Vancouver police, sheriff’s office to share federal grants

$115,197 will be used to upgrade technology




Clark County and Vancouver will share federal grants of $115,197 to use for police technology upgrades, Jenny A. Durkan, U.S. Attorney for Western Washington, said in a bulletin.

The money is part of more than $5 million given to the state by the Department of Justice Office of Justice Programs.

The lion’s share of the statewide grants are meant to help multiagency task forces as they “combat gang-related drug trafficking and violence,” the bulletin said.

About one-tenth is to support broader needs police departments have.

Vancouver police are to receive $63,358 for technology upgrades, and the sheriff’s office will receive $51,839, VPD spokeswoman Kim Kapp said last week.

The law-enforcement agencies can use the money over the next few years, Kapp added.

“From the smallest police departments to our largest task forces, these funds make a difference — picking up costs of technology and training to keep our officers well-equipped and ready to keep our communities safe,” Durkan said in the bulletin.

She added: “Whether it is for cameras in patrol cars, forensic equipment or training to recognize terrorist threats, these are carefully screened and important expenditures. At a time when law-enforcement agencies are struggling to meet needs because of budget cuts, these additional funds will help fill some gaps.”

No match required

In a staff report dated June 20, Vancouver City Manager Eric Holmes had explained to city officials that accepting the grants has no disadvantage because they do not require a local funding match.
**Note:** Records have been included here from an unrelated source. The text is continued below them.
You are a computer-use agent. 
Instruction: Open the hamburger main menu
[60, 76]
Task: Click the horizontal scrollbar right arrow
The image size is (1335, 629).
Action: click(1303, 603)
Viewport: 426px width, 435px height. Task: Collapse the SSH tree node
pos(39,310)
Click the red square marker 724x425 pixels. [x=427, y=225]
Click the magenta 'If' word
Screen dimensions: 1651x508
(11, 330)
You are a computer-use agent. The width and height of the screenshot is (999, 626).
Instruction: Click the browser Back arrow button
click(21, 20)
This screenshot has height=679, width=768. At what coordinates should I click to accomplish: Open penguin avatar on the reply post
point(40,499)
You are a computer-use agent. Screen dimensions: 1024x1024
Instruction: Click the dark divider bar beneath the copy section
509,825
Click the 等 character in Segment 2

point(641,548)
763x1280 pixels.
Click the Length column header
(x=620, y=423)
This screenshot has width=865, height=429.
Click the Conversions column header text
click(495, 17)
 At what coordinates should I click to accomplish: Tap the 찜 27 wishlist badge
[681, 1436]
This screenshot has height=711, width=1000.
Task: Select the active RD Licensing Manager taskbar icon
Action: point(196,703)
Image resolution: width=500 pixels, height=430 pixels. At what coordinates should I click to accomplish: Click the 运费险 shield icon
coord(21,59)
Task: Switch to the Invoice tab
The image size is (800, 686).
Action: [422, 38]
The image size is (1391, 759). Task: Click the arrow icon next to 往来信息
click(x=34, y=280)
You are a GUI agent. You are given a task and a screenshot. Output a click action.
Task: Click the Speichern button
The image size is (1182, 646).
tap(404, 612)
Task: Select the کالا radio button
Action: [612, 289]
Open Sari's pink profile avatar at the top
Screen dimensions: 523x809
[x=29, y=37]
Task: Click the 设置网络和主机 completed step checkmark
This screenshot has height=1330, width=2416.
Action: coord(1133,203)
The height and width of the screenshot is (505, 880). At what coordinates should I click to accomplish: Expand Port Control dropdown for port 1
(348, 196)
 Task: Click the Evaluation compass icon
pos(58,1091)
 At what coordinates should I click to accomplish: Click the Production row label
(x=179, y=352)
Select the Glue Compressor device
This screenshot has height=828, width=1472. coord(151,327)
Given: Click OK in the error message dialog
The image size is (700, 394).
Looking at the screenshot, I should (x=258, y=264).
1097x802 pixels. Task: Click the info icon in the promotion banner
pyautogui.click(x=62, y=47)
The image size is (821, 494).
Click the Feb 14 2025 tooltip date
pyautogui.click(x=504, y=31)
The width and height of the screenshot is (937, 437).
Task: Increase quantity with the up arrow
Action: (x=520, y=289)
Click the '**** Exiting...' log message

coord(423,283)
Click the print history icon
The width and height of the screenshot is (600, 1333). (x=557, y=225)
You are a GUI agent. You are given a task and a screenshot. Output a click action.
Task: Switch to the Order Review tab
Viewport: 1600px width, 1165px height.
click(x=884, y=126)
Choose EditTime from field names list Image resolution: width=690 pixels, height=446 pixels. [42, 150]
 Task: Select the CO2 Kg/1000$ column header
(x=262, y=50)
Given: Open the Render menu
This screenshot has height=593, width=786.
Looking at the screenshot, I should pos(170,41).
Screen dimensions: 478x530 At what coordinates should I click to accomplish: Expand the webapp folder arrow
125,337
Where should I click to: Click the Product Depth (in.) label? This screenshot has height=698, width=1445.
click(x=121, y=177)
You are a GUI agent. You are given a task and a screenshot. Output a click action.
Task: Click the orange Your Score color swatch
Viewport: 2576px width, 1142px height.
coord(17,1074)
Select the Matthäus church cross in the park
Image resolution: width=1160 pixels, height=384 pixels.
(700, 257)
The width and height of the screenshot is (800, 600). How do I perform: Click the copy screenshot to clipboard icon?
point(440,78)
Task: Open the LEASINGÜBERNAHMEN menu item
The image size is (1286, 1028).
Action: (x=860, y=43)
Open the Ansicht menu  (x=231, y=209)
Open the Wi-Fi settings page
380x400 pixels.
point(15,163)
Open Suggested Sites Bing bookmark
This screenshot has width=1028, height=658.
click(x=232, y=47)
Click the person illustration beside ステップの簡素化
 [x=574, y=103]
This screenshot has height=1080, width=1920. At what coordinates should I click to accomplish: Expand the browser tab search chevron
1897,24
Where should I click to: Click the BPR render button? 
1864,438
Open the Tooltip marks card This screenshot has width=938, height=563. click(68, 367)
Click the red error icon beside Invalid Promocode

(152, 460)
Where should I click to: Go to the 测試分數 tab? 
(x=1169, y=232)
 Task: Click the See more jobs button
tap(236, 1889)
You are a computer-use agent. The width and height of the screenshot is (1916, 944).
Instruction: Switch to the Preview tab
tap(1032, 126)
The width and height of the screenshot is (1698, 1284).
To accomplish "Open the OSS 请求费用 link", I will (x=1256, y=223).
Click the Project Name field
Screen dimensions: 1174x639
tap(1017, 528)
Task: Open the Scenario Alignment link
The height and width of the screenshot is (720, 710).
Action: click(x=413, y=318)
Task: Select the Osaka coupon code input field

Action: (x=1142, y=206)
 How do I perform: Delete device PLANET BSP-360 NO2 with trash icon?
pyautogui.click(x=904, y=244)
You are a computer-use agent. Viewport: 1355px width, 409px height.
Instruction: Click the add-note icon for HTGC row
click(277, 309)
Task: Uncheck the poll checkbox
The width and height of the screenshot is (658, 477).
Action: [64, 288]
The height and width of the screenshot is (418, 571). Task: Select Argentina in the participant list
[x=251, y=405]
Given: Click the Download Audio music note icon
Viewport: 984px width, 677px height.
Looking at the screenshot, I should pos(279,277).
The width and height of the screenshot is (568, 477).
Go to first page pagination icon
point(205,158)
City and county officials later approved an interlocal agreement about sharing the money.

Other cities in Washington received grants for such purposes as community policing, a traffic control unit, a firing range training system, services for victims, terrorism courses, radar units and portable breath testers.

In Cowlitz County and Longview, police will receive $16,794 to help pay for a school resource officer.

The bulletin continues: “The Edward Byrne Memorial Justice Assistance Grants are named in honor of New York City Police Officer Edward R. Byrne, who was killed in the line of duty on Feb. 26, 1988. Officer Byrne was just 22 years old.”